I’ve got good news for you, though. The solution to climate change is really very simple and it’s staring us in the face, and it’s not something that’s somewhere down the road. It’s here now. The solution is energy policy. Make the right choices in your energy policy; you solve the problem of climate change. And guess what? It happens to be the biggest marketplace the world has ever seen. The market that drove America’s great wealth production of the 1990s – I don't know how many of you know know this – America got richer in the 1990s than we did in the 1920s when we had no income tax. Greater wealth was created in the 1990s for every single income-earner in America, every single quintile of American taxpayer went up in their income when we had a $1 trillion market with 1 billion users. It was the high-tech telecommunications computer revolution. Well, guess what? The energy market is a $6 trillion market with 4-5 billion users, and it’s going to grow to something like 9 billion in the next 30, 40 years. So there’s an enormous opportunity staring us in the face. We need to grab it.

The third thing we need to do is grow just, and that means avoiding bribery and corruption. Obviously, that has a terrible impact on the ability of businesses to do business. We’re all hurt by it, and we can’t level the playing field if there’s corruption. And I know that a number of countries around the world are increasingly focused on trying to eliminate corruption, and we have made that partnership very key in APEC.

And finally, we need to grow smart, and that means empowering women and promoting educational opportunities all across APEC economies. I’m very proud that the United States is contributing to the APEC Scholarships and Internships Initiative. We have commitments from Caterpillar, Eli Lilly, Microsoft, General Electric, EMD Merck Serono, as well as three universities: Colorado State University, the University of Colorado, and the University of Washington Evans School, and they’re making contributions that can help us bring more students back and forth.
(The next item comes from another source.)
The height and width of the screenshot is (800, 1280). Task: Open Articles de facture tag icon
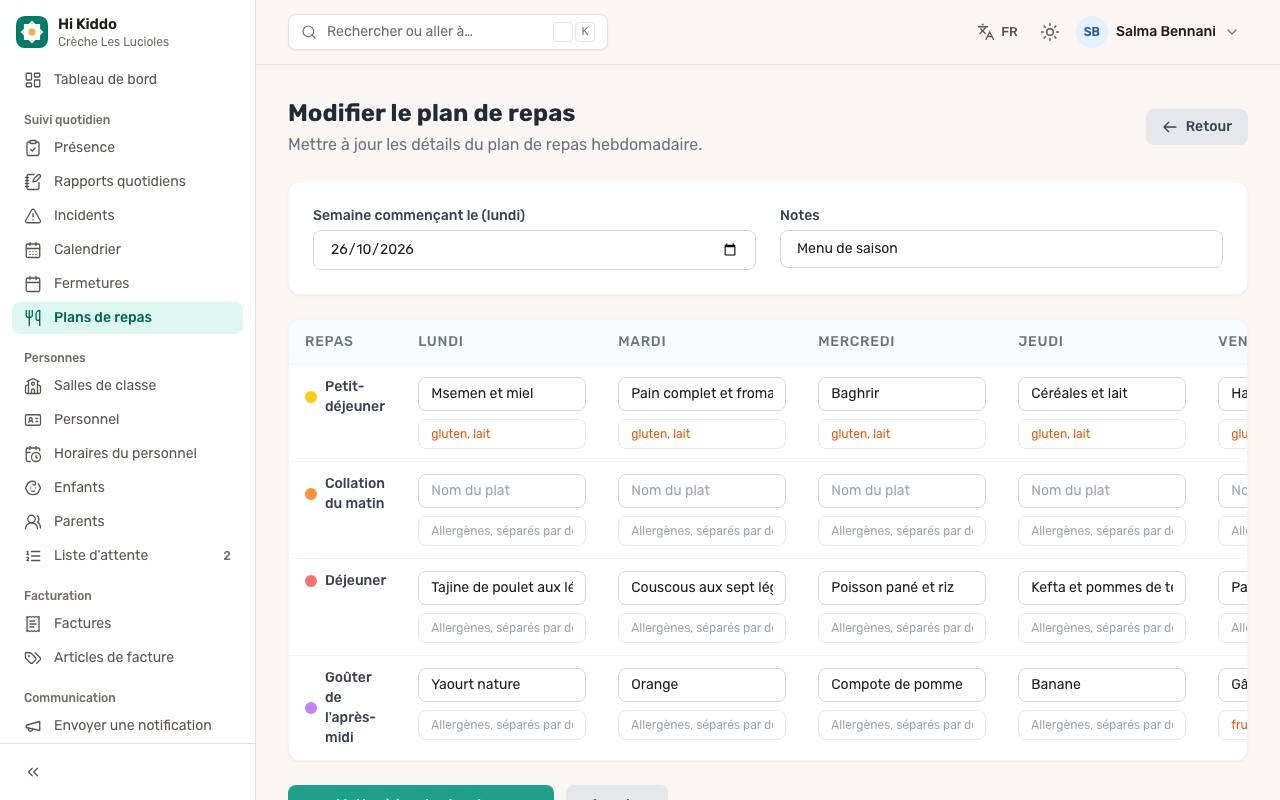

Finally, let me just say that it is clear that APEC really has the ability to define the future here. There’s no business sector over here and government over there; it is really all one and the same now. We’re all connected. And it is absolutely vital that we create greater opportunities for this generation and the next. Twenty-five years of APEC, 20 years of the National Center have done an extraordinary job of really defining the possibilities for the future. That’s what’s happening here. And I’m excited by the notion that we’re going to recommit ourselves to making certain that we live up to our responsibilities but seize the opportunities at the same time, and that’s how APEC is actually going to help define the 21st century.